Description
Welcome to our kitchen! Today, we’re diving into a recipe that combines rich, vibrant flavors and easy preparation: the Salsa Chicken Recipe. This delicious meal brings together tender chicken, fresh salsa, black beans, corn, and gooey melted cheese in a single pan. If you’re a fan of hearty, no-fuss dinners, this Salsa Chicken will quickly become a staple in your recipe repertoire.
With its versatility, you can serve Salsa Chicken as a main dish or repurpose it for various Mexican-inspired creations like tacos, quesadillas, or burritos. Get ready to discover your new go-to weeknight dinner!
Ingredients
- 4 small boneless, skinless chicken breasts (or 2 large breasts, cut in half), approximately 24 oz.
- 1 tablespoon melted butter or olive oil
- 1 1/2 teaspoons chili powder
- 1 teaspoon ground cumin
- 1 teaspoon garlic powder
- 1/2 teaspoon onion powder
- 1/2 teaspoon smoked paprika
- 1/2 teaspoon dried oregano
- 1/2 teaspoon salt
- 1 (15 oz.) can of black beans, drained and rinsed
- 1 (15 oz.) can of corn, drained and rinsed
- 1 (15 oz.) can of fire-roasted tomatoes, drained (optional if not using chunky salsa)
- 2 cups cooked rice
- 1 (4 oz.) can of mild chopped green chilies
- 1 1/2 cups salsa, divided
- 1 cup freshly grated sharp cheddar cheese
- 1 cup freshly grated Monterrey Jack cheese
- Fresh cilantro, chopped (optional)
Instructions
Step 1: Preheat the Oven
- Preheat your oven to 400 degrees F. This ensures that the chicken cooks evenly and quickly.
Step 2: Prepare the Chicken
- In a small bowl, whisk together the chili powder, cumin, garlic powder, onion powder, smoked paprika, oregano, and salt. Set the seasoning blend aside.
- Pound the chicken to an even thickness, then pat dry.
- Brush both sides of the chicken with melted butter or olive oil.
- Sprinkle half of the seasoning over one side of the chicken and rub it in. Flip the chicken and repeat on the other side.
Step 3: Prepare the Salsa Mixture
- In a lightly greased 9×13 baking dish, combine the black beans, corn, cooked rice, green chilies, 1 cup of salsa, ¼ teaspoon salt, and ¼ teaspoon pepper.
- Mix well to distribute the flavors, then spread the mixture into an even layer.
Step 4: Add the Chicken
- Place the seasoned chicken breasts on top of the bean and corn mixture.

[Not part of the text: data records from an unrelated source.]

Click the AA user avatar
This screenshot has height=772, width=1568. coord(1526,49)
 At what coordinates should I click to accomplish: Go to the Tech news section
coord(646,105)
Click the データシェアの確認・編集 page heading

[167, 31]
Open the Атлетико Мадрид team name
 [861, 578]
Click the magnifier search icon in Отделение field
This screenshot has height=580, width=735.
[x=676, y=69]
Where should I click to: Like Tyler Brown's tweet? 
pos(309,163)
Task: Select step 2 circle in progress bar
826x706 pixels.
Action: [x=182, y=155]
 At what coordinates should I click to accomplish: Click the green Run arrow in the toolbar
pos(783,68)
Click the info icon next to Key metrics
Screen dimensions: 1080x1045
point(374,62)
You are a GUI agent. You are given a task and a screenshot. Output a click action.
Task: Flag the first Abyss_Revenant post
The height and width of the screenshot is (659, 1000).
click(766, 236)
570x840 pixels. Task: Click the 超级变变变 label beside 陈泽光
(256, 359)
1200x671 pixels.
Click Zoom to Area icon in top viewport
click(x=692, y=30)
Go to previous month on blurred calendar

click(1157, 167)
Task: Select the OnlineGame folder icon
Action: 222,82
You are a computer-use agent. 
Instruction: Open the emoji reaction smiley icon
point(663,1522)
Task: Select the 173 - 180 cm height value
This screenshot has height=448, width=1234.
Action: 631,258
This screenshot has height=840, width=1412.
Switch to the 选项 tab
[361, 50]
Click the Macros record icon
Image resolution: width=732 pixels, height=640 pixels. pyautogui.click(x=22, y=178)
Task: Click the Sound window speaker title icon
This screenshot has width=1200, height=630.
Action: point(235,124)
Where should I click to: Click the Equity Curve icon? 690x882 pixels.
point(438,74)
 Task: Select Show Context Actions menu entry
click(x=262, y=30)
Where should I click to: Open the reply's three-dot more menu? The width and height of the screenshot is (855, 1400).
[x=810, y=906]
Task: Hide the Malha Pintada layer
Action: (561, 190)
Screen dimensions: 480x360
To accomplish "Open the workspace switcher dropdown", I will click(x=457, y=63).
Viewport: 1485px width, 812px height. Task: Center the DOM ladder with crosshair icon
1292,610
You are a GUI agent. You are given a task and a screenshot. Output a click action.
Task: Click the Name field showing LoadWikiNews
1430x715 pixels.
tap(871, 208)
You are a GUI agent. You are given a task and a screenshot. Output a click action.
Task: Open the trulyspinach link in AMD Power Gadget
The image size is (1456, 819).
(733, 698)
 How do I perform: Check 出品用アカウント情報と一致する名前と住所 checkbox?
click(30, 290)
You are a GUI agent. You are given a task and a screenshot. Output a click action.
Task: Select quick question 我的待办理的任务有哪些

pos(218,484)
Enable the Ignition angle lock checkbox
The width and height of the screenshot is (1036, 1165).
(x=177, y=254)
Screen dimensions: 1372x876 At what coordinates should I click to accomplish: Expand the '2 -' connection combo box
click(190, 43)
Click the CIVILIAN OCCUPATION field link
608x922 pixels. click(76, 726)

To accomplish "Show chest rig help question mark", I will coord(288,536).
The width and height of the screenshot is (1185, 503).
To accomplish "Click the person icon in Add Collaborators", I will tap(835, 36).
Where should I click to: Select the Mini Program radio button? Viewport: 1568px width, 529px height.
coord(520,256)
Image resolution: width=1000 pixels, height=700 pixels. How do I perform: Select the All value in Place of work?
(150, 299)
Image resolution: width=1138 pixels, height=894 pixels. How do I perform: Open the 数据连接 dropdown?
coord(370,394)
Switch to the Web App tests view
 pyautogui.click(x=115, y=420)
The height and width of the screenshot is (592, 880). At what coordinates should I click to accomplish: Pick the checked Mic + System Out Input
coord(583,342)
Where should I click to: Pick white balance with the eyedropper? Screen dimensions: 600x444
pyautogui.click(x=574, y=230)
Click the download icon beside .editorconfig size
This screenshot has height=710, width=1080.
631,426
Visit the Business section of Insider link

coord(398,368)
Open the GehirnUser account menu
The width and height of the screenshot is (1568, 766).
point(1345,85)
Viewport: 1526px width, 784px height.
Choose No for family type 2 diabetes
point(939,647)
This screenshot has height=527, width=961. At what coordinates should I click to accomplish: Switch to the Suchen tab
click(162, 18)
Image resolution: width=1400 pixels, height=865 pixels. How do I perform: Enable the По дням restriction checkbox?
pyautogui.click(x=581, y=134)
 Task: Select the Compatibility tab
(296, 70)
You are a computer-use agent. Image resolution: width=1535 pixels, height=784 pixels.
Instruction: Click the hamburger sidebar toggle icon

- Spoon ½ cup of salsa evenly over the chicken.
Step 5: Bake the Chicken
- Bake the dish, uncovered, in the preheated oven for 30 minutes or until the chicken is cooked through (internal temperature of 165 degrees F).
- If your chicken breasts are thick, you may need to bake for an additional 10-15 minutes.
Step 6: Add the Cheese
- Once the chicken is cooked, remove the dish from the oven and sprinkle the grated cheddar and Monterrey Jack cheese evenly over the top.
- Return the dish to the oven and bake for another 4-5 minutes, or until the cheese is melted and bubbly.
Step 7: Garnish and Serve
- Let the dish rest for a few minutes, then garnish with fresh cilantro if desired.
- Serve hot with a side of sour cream, avocado slices, or tortilla chips.
Notes
- Use Fresh Salsa: Fresh, chunky salsa adds a vibrant flavor. If using jarred salsa, choose one with minimal added sugars and preservatives.
- Adjust the Spice Level: Add diced jalapeños or hot salsa for a spicier kick. For a milder dish, opt for mild salsa and omit extra chilies.
- Make It Ahead: Prepare the entire dish, cover it, and store it in the fridge for up to 24 hours before baking.
- Serving Size Flexibility: You can halve the recipe or double it, depending on the number of servings needed.